In each generation we choose what we keep and what we pass on. Those who came before us chose what they gave to us; sometimes dismissing things they did not want to share, the things my mother called “dirty laundry”, but often hiding those things that make us who we are, the things that can liberate us. Immigrants would not let their children speak the language of their homelands or practice the customs or perhaps even eat the foods they knew. People try to sanitize the genealogy of their countries, using terms like “woke” to deride people who want to face the truth. Jesus said the truth will set you free. Think about that. Facing the truth and lamenting the wrongs that have been done can lead us to a place of wholeness. As one commentator said, “You have inherited what cannot be stolen by empire,” because all can taste and feel God’s justice, mercy and love.

“It can only be erased if you choose not to pass it on. … We are meant to inherit and co-create a just world for all,”

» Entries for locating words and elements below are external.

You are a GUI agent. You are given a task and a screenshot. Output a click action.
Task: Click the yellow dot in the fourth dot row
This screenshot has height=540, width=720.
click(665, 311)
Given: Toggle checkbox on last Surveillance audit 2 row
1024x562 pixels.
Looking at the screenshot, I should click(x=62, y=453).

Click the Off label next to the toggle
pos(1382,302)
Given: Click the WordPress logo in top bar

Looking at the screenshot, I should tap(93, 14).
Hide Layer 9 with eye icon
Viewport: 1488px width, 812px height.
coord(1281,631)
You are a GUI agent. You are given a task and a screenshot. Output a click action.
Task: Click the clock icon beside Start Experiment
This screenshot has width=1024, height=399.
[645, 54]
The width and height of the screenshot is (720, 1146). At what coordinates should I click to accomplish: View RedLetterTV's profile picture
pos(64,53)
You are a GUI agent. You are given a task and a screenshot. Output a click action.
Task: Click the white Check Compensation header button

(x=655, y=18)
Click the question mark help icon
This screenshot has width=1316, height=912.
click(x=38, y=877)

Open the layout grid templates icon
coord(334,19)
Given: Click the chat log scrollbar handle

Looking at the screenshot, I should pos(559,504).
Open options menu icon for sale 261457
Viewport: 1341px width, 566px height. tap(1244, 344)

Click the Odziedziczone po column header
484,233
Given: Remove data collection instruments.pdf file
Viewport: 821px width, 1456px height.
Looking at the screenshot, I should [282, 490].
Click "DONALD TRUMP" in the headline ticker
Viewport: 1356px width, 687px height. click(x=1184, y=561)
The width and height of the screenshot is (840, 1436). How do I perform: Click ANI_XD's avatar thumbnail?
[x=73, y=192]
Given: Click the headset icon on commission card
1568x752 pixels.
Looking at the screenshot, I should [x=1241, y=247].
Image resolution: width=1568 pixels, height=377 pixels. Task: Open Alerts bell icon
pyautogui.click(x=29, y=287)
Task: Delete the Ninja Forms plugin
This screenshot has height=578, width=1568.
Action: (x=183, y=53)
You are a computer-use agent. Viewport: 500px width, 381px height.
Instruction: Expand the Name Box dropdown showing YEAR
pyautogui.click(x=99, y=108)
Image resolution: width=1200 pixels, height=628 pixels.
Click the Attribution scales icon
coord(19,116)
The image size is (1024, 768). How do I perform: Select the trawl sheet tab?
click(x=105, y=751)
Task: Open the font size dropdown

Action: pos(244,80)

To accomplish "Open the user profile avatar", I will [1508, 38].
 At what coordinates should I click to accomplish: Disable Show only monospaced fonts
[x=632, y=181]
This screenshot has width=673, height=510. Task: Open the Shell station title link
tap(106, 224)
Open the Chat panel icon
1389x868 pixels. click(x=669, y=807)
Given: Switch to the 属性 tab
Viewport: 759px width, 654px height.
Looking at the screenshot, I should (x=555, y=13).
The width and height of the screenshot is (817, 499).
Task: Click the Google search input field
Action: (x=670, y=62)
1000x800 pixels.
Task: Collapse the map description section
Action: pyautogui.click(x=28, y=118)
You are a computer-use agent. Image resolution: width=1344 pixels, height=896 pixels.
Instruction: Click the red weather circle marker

Isaiah visualized what this might meant; in embracing our shared inheritance we become a beacon of light. Of all the Hebrew scripture, it is perhaps the book of Isaiah, and of all the book of Isaiah these particular passages, that epitomize the teaching of Jesus. Zion will be redeemed by justice and those who live their lives by righteousness. My mother was wrong; the dirty laundry will never be clean until it is placed in the light of the sun. Those who insist there is only one sanitized version of history are wrong; we will continue to live in darkness until the entire truth is faced. What if, for once, we actually acted on the words in Isaiah? What if, instead of a multi-trillion-dollar military budget, we prioritized human needs? I invite you to go to that mountain and learn the ways of God. You will learn that we humans are closely related and that we are intricately bound to one another, and to all of creation. Our ancestors gave us gifts through what they did well and good and even through what they did that was wrong and evil, for we see the results of both.

Jesus came to be the fulfillment of all the Isaiah said; he came to teach us to beat our swords into iron plows. He took the promises and the story of his ancestors and opened the book to everyone willing to listen and to accept.

What is your story (your family story, your Christian story) and how have you been led and how are you being led from generation to generation? See if you can find a multigenerational picture of your family. Then embrace those family stories as we embrace the Advent journey.